• Work item: Answer with one number: the count of lines in this material that hold the word "Open".

• Data to use:
------------------------------------------------------------

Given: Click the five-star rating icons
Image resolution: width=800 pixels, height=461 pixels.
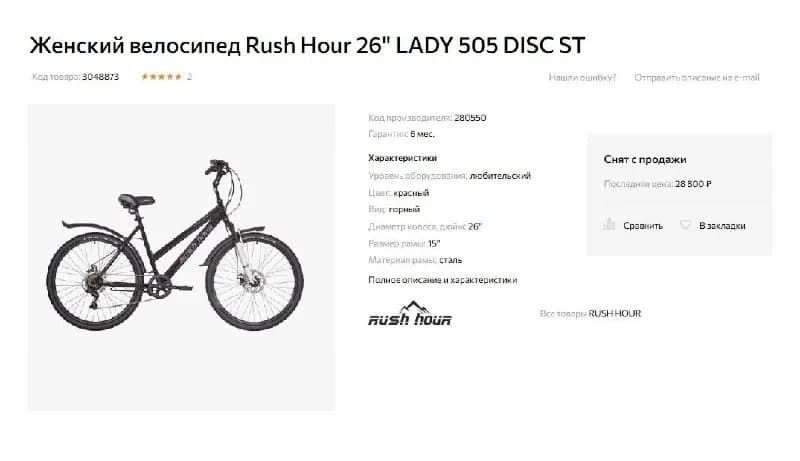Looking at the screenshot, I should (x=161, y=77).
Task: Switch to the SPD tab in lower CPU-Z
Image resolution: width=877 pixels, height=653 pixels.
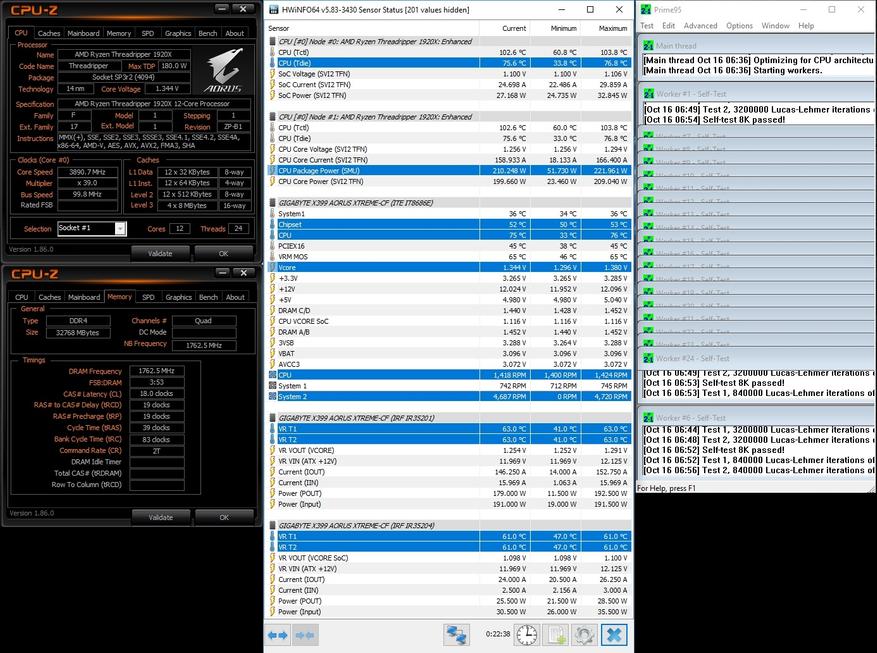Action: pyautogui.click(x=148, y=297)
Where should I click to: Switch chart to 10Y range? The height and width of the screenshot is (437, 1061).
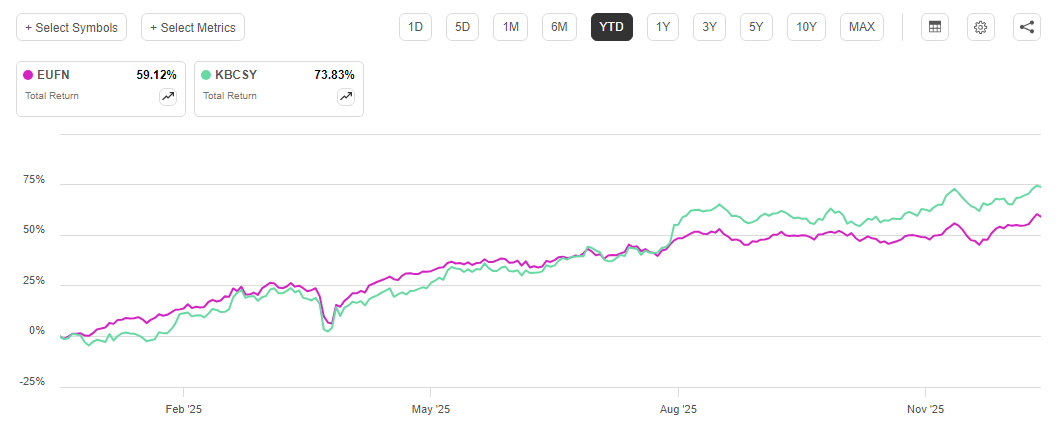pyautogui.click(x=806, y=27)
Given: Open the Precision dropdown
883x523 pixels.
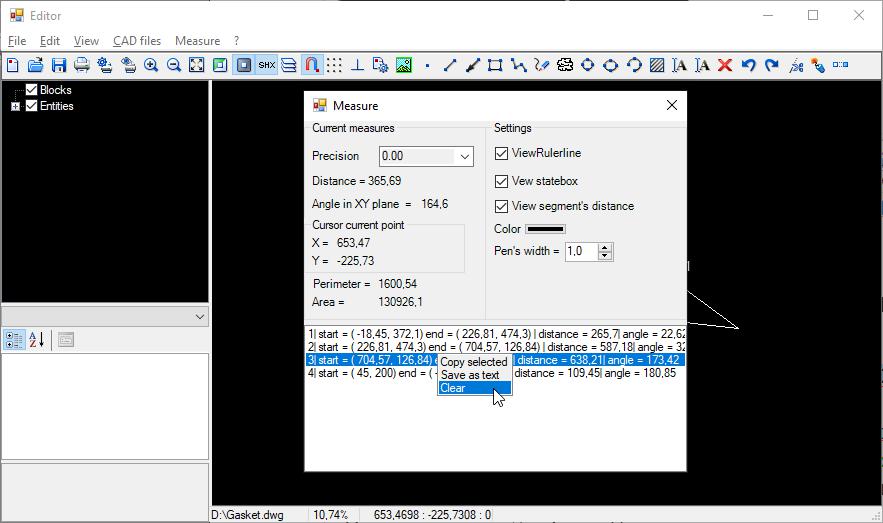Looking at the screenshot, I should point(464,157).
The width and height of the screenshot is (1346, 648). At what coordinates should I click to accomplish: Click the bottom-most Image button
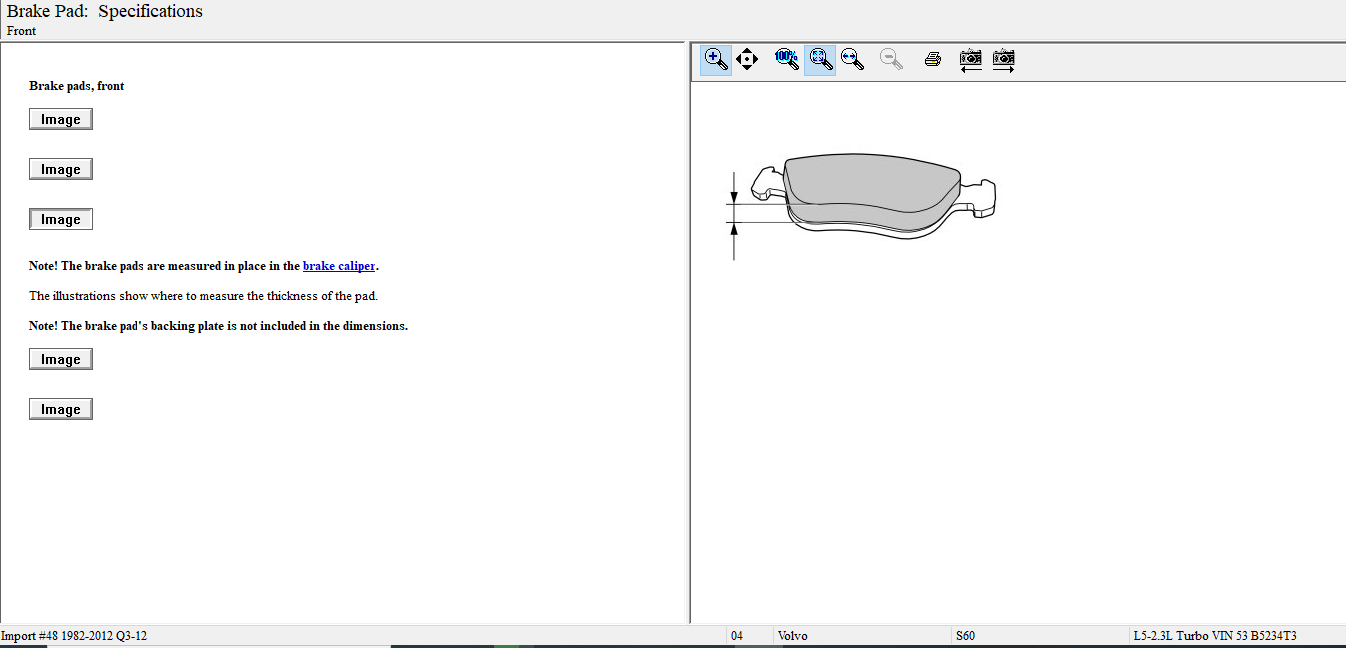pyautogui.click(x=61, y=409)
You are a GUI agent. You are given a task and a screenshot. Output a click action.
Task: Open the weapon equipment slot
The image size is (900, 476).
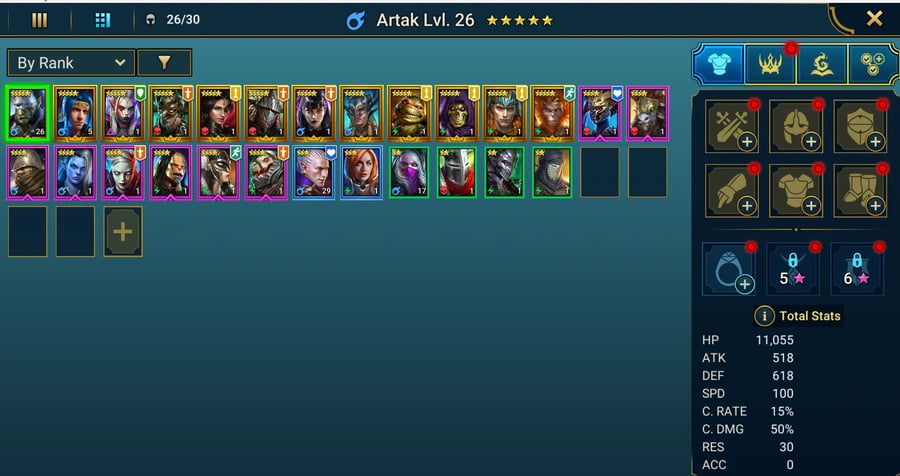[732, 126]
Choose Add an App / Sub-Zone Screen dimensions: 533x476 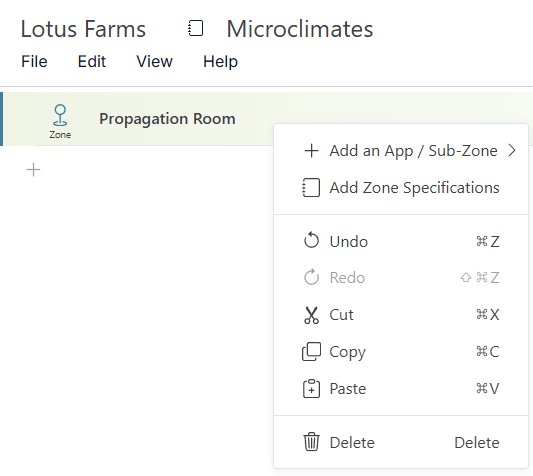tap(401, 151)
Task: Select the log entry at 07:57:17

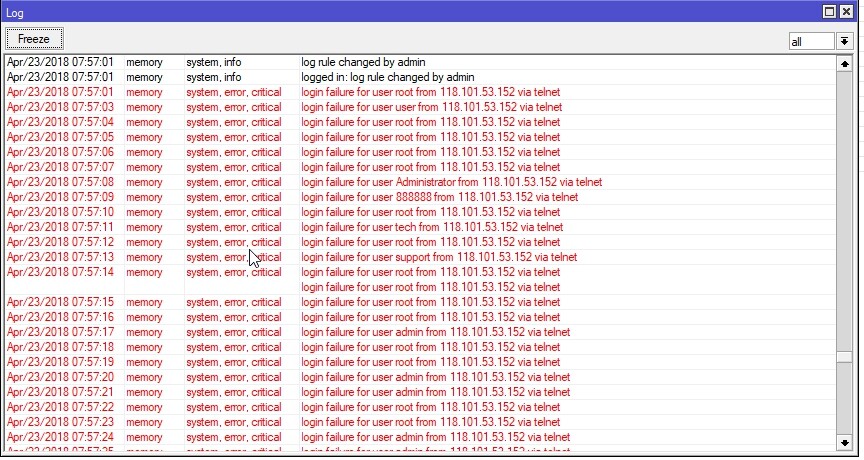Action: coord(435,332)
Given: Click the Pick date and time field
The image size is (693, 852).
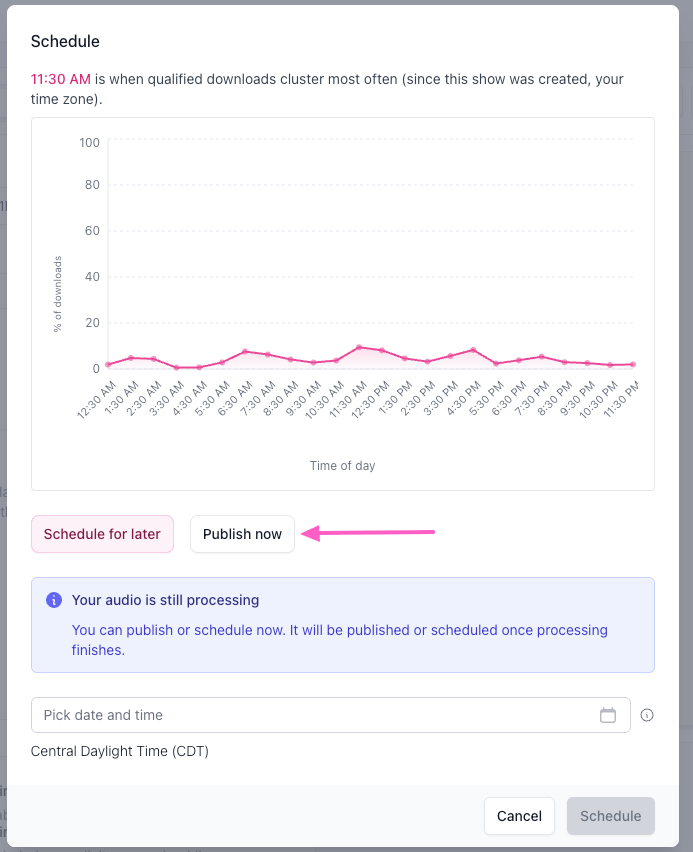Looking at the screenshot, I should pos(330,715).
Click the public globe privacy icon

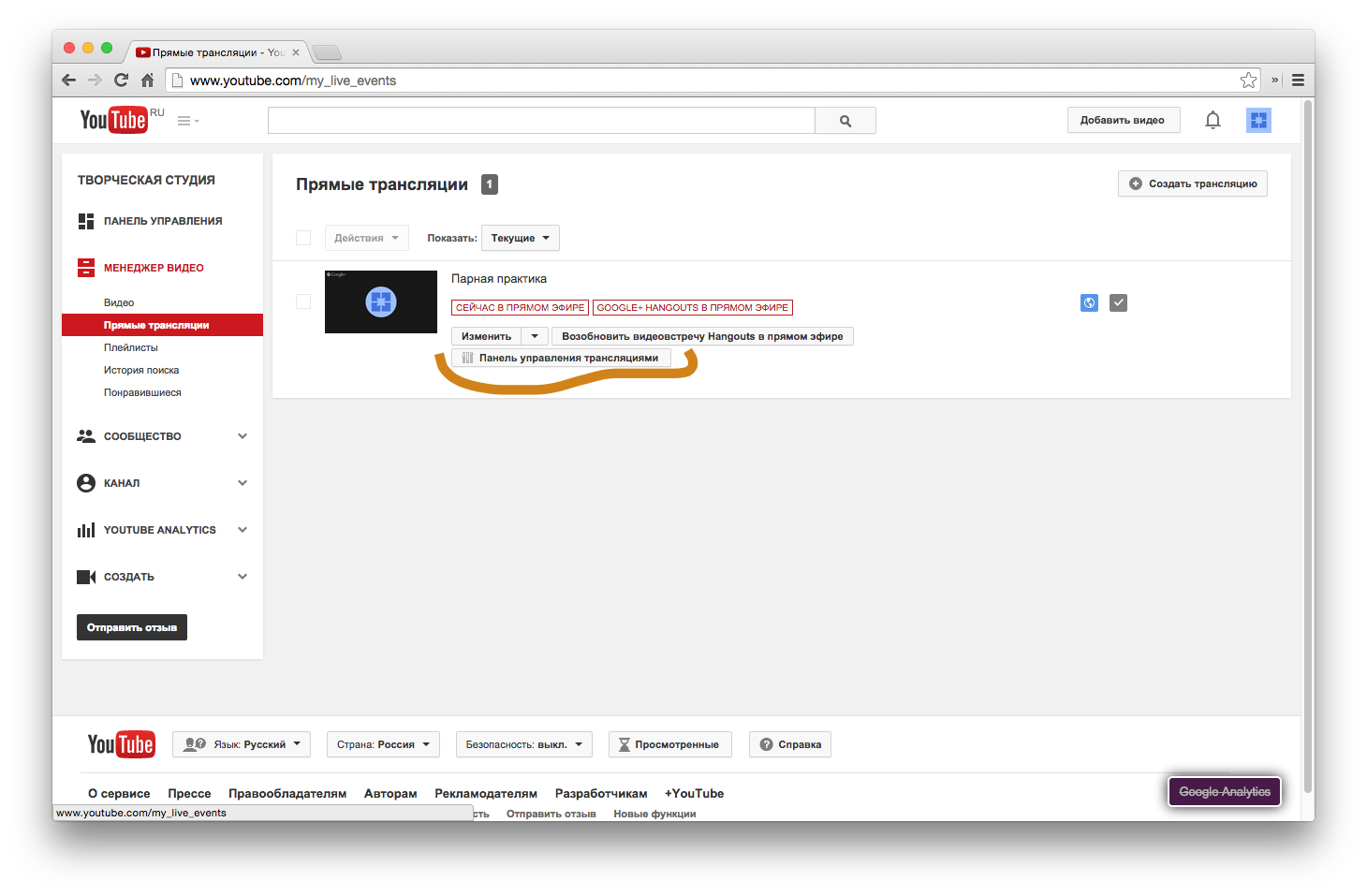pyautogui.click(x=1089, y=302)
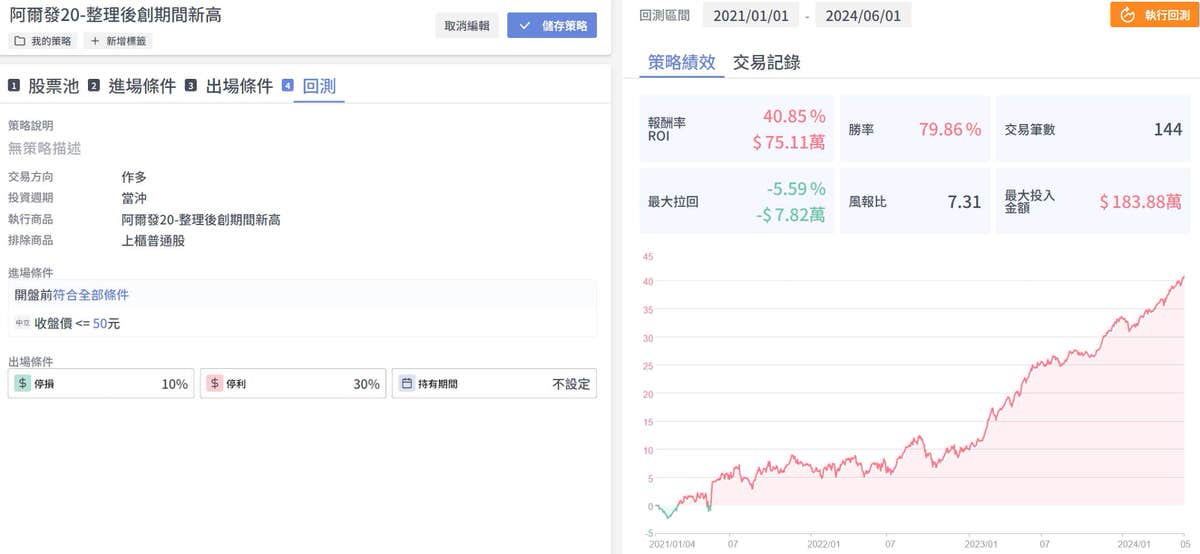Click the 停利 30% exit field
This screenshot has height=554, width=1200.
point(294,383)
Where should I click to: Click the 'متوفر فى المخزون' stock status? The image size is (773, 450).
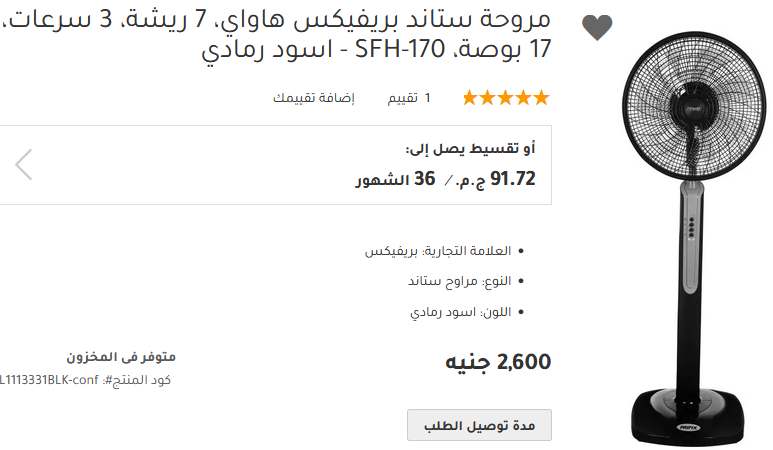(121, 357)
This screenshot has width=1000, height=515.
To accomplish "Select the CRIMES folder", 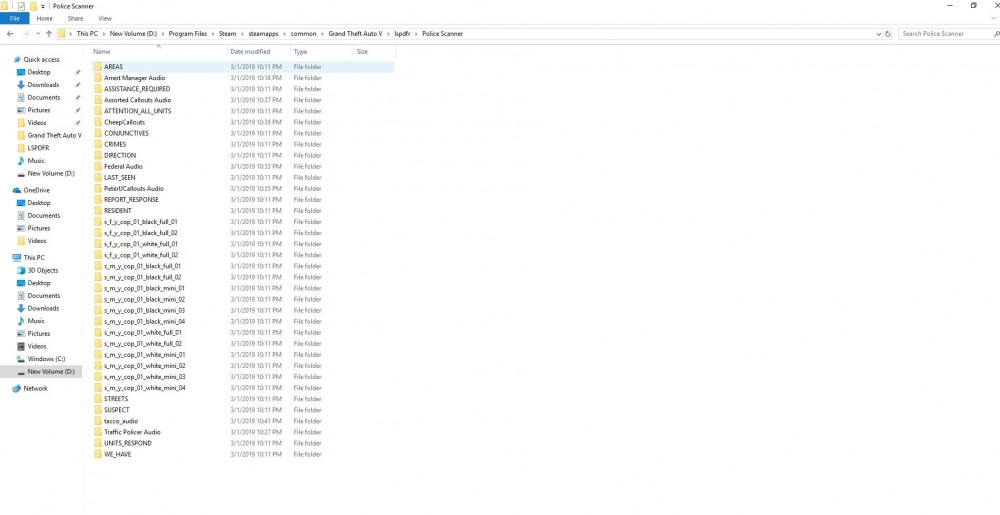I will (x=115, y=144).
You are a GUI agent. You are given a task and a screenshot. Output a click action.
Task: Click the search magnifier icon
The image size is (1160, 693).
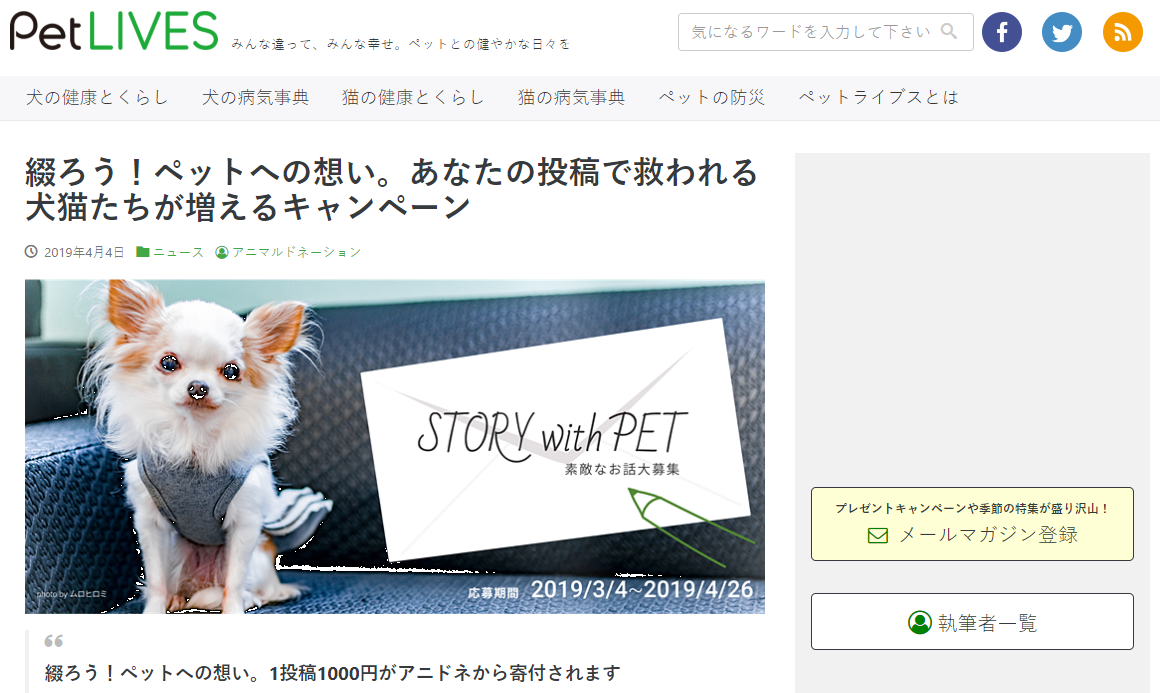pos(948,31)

------------------------------------------------------------

• Exercise result: 2